Below are responses from leaders on supporting team members going through bereavement at work, and how they navigated those challenges. We also heard from a manager who experienced loss first-hand and shares their advice for supporting those who are grieving.
Bereavement at work: What to do if your team member loses a loved one
Your first response is one of the most important moments after finding out about a team member's loss.
You might not know exactly what to say, but if you know how to respond well, it will speak volumes and mean a lot to the impacted team member.
How to Respond When You First Find Out
Author and speaker Mark Crowley says the best thing you can do after learning that a team member has lost a loved one is to call and offer your support.
"It's tempting to believe employees don't want to be "bothered” by their boss in their time of grief and mourning...But in moments of deep loss, human beings need to feel supported and cared for by the people closest to them.”
If you're a leader that cares, or as Mark likes to say, Leads from the Heart, your words will matter quite a bit to your team member. You may even be the first person in the company they tell.
Mark's advice continues:
"Telling someone directly that you are profoundly sorry for their loss, and that you empathize with all the pain they are feeling goes right to their hearts.”
This kind of thoughtfulness makes a big impact and shows your team member know that you're there for them.
Tell them about your company's bereavement policy
After that initial call or meeting, if you haven't already, check what your company's bereavement policy is and any local laws. This takes the burden off of them figuring it out, so they know how many days they're allowed to take off, as well as other important details.

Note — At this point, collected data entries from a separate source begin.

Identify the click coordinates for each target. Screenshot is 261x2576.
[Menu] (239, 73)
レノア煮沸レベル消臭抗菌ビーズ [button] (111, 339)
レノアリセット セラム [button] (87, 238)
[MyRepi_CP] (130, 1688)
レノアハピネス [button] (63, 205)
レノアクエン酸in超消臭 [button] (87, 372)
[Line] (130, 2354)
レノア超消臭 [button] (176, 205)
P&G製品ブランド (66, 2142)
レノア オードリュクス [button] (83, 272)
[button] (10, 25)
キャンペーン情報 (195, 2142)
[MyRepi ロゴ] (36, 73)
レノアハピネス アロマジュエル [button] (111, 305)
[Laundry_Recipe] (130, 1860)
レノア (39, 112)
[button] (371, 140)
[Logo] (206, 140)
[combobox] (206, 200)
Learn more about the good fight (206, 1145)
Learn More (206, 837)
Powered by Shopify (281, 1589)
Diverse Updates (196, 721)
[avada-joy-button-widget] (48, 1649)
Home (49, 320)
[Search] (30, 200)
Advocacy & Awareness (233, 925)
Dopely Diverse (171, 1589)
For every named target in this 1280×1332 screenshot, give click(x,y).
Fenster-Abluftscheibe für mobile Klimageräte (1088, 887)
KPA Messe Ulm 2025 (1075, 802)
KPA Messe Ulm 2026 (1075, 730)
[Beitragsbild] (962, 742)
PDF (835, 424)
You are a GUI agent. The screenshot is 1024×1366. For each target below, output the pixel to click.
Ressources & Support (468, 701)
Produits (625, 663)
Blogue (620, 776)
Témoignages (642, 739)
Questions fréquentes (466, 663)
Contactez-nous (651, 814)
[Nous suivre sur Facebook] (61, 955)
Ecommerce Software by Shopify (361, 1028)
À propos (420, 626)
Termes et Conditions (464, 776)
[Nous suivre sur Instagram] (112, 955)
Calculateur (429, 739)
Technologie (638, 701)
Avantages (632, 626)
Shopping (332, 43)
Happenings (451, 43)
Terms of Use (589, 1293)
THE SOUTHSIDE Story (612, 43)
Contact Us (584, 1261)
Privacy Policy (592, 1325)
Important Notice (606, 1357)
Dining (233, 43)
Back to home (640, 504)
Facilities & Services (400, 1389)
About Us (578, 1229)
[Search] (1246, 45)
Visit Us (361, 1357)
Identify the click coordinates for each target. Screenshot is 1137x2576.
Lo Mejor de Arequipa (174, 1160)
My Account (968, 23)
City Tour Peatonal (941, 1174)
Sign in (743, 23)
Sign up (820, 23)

According to the US Department of Labor, there is no national law requiring any paid leave, but there is unpaid time off permitted under the Family Medical Leave Act and to attend funerals. This means their options will really vary state to state and company to company.
Once you know what your company's policy officially is, let your team member know you found the information while you were looking into ways you could help. Best of all, this can potentially get HR or another leader involved to help and show support as well. Especially at smaller companies, you can expect others will want to help and express condolences, too.
Regardless of how much time they take, realize you will need to give them time to get back on their feet. While no amount of time can completely heal the pain caused by a tragic loss, time off and lightening their burden of work can make a big difference.
What to do while they've gone on bereavement
While your grieving team member is away, it's important to have a game plan, especially if it could be an extended leave.
The smaller your team, the less you can afford to be without a single team member, so it's important to know how to balance being empathetic with making sure the work gets done.
Crowley says he's often seen selfish managers respond to an employee's loss from the perspective of what they're losing– seeing their goals and deadlines slip through their fingers due to the loss of a team member. These managers will say tone-deaf things like:
I know you've suffered a great loss, but do you have any sense on when you might be back at work?
Crowley understands how this can happen, but does not excuse it:
"You might gasp at this, but workplace pressures seem so great at times that many of us lose sight of what behavior is most appropriate, and we end up thinking more about ourselves than our employee.”
The reality is, all of us will be impacted by the loss of a loved one at different points in our lives. It's important to be as empathetic as possible while thinking about the best way to move forward.
So what do you do? Here's what Crowley recommends:
"When a member of your team suffers a great loss, the leader's job is to circle the wagons, bring the team together and divvy up the employee's workload until they return.
Even in times of great loss, most people tend to feel guilty about being away. So what they need in the moment is to hear their boss say, ‘Please don't worry about work. We've got you covered.'"
Crowley says that managers often fail to recognize how critical a moment it is for their reputation as a leader:
"It's in these critical moments when people decide if you're a boss worth striving for– or even working for.” Make sure your response says, "We're here for you.”
Plan for while they're gone, and their return
Being empathetic is important, but it's equally important to not overlook the importance of having a game plan for how you're going to cover the team member's workload while they're gone.
Crowley shared with us a story of a previous manager of his whose five-year-old died suddenly. When she took a two-month leave, her team stepped up and took on the job of managing themselves.
However, over time, he could see that the pressure was taking a toll.
Without a proper manager to lead the team, the absence caused a block that affected the team.
Making matters worse, when she returned, there were new problems and challenges.
"It quickly became clear she was not sufficiently healed. She would come to work, but close her door. Or she would leave after only a few hours,”
Ultimately, after much patience, things didn't work out.
Crowley says that if it happened again, he'd still offer the person the same compassion and support as before. However, he'd have had a better plan for her and the team:
"I will always regret not realizing that I had a business to run...and that when she went out on extended bereavement leave, I could have found a new manager to lead her team.”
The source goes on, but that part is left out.